The Bering Sea provides nearly one in every three fish caught worldwide, yet the increasing carbon dioxide concentrations there pose a worrying threat to its future productivity, according to a University of Southern California marine ecologist.
All the fish that ends up in McDonalds fish sandwiches thats all Bering Sea fish, said USC marine ecologist Dave Hutchins, whose former student at the University of Delaware, Clinton Hare, led research published Dec. 20 in Marine Ecology Progress Series.
By 2100, warmer, carbon-loaded oceans will affect algae growth, which will have a ripple of effects through the ecosystem that damage pollock, hake and other fish commonly caught there now. A more temperate Bering Sea just won't be as productive, the scientists say.
It's not just the warming, either, but the acidification of the oceans as carbon dioxide is absorbed there. The acid conditions prevent shell formation of certain plankton that are a critical part of the food chain. Scientists have suggested everything from king crabs to salmon could suffer as plankton die off.

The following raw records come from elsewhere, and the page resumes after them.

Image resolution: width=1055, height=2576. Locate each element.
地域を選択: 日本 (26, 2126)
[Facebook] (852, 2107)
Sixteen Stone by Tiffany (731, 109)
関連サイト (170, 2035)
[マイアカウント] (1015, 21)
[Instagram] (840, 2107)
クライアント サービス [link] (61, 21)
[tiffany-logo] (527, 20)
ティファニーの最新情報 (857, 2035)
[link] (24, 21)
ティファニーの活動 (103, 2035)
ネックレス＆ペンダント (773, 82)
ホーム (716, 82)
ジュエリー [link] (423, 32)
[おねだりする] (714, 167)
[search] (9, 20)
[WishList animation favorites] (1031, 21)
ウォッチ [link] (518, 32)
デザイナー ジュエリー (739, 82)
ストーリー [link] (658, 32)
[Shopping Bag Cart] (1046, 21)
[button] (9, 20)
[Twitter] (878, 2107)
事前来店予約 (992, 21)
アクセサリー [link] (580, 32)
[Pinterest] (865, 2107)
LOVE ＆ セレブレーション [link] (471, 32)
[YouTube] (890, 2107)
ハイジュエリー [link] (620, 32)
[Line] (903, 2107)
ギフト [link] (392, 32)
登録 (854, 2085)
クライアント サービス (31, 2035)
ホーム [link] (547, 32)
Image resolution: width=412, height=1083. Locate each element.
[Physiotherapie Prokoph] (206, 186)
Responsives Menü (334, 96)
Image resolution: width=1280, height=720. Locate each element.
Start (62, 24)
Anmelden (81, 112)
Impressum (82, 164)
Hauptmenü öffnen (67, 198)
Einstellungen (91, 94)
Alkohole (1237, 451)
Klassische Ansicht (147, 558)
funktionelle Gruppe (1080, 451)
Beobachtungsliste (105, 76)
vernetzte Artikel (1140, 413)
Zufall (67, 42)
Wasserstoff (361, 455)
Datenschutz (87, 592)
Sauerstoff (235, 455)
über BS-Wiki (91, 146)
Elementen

The food chain seems to be changing in a way that is not supporting these top predators, of which, of course, were the biggest, Hutchins said.
A shift away from diatoms towards smaller phytoplankton could also undermine a key climate regulator called the biological pump. When diatoms die, their heavier carbon-based remains sink to the seafloor. This creates a pump whereby diatoms transport carbon from the atmosphere into deep-sea storage, where it remains for at least 1,000 years. This scenario could make the ocean less able to soak up atmospheric carbon dioxide.